In recent weeks, a friend of mine living in Emerald in Whistler has had her sleep (not to mention other activities) seriously disrupted by the nightly chorus of amphibians in her local wetland. The Sea to Sky corridor is home to four species of frogs and one species of toad.
The Columbia Spotted frog ( Rana luteiventris ) can be up to 10 cm in length, with females slightly larger than males. This dimorphism is common in most frog and toad species.
Another dimorphism in most species is that only the males are vocal; the male Columbia Spotted frogs call is a weak 5-10 beat cluck, similar to the sound of a human clicking their tongue against the roof of their mouth.
The Wood frog ( Rana sylvatica ) can grow up to 5 cm in length, with the males sounds very much like the quack of a duck. The Pacific treefrog ( Hyla regilla ) is up to 4 cm long. The mating call of the male is a loud krek-ek sound. Lastly the Coast Tailed Frog (Ascaphus truei) is only 3.5 cm from nose to rump and both sexes of this species are voiceless.
The only toad in our area is the Western toad ( Bufo boreas ) with a length of up to 14 cm. Most toads, the Western toad included, have a kidney-shaped parotid gland behind each eye. This gland along with its warts, if it has them, is used to secrete a bitter, sticky substance to ward off predators. The male Western toad does not produce a mating call, but will emit a quiet, twittering release call if they are accidentally grasped by another male during courtship.
The breeding seasons for our local frog and toad species occur sometime between February and June, the exception being the Coast Tailed frog who mates in the autumn. Most species of male frogs and toads have a distinct call to attract females of their species to the breeding area. The breeding area is usually the edge of a small, slow moving body of water or a wetland.
The male produces sound by passing the air from his lungs over the vocal chords to the vocal sacs. The vocal sacs act as resonators, amplifying the sound proportionally to their size. The vocal sacs of the Pacific treefrog amplify their call so loudly they can be heard up to 1.5 km away, whereas the Columbia Spotted frogs call travels only 30 metres.

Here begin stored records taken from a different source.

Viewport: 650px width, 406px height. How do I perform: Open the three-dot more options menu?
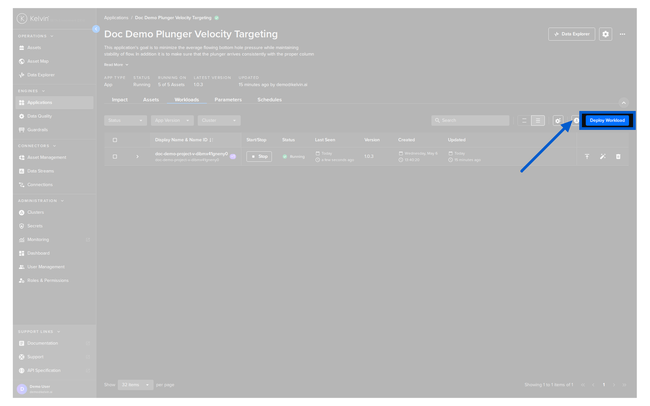click(x=622, y=34)
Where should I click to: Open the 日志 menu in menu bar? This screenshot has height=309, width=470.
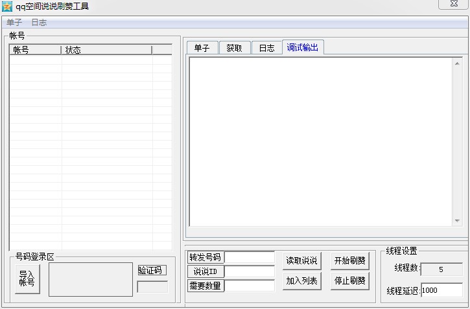click(39, 22)

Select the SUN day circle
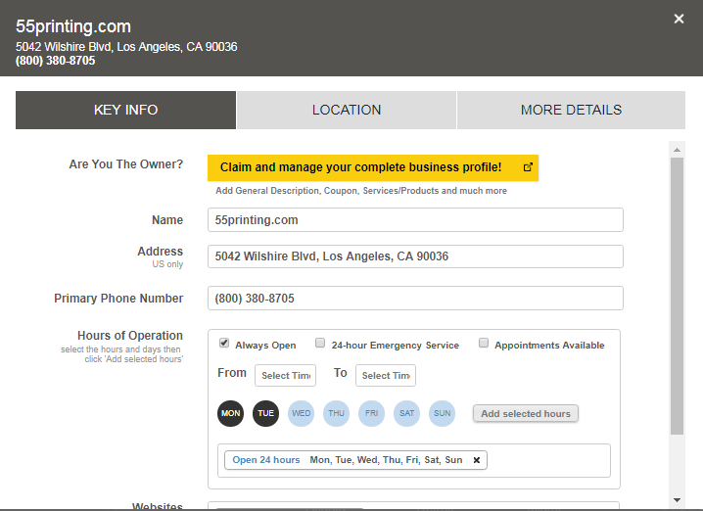[x=443, y=413]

The male frogs and/or toads calling within a particular wetland create what is called a "chorus". The chorus usually occurs at night to avoid predation, but males will call during the day at the peak of the breeding season. The males can sense vibrations in the water created by approaching females, predators or even a strong breeze. These vibrations can cause individuals or even the entire chorus to stop calling while they determine what created it. When the frogs/toads are sure there is no threat they will begin calling/chorusing again.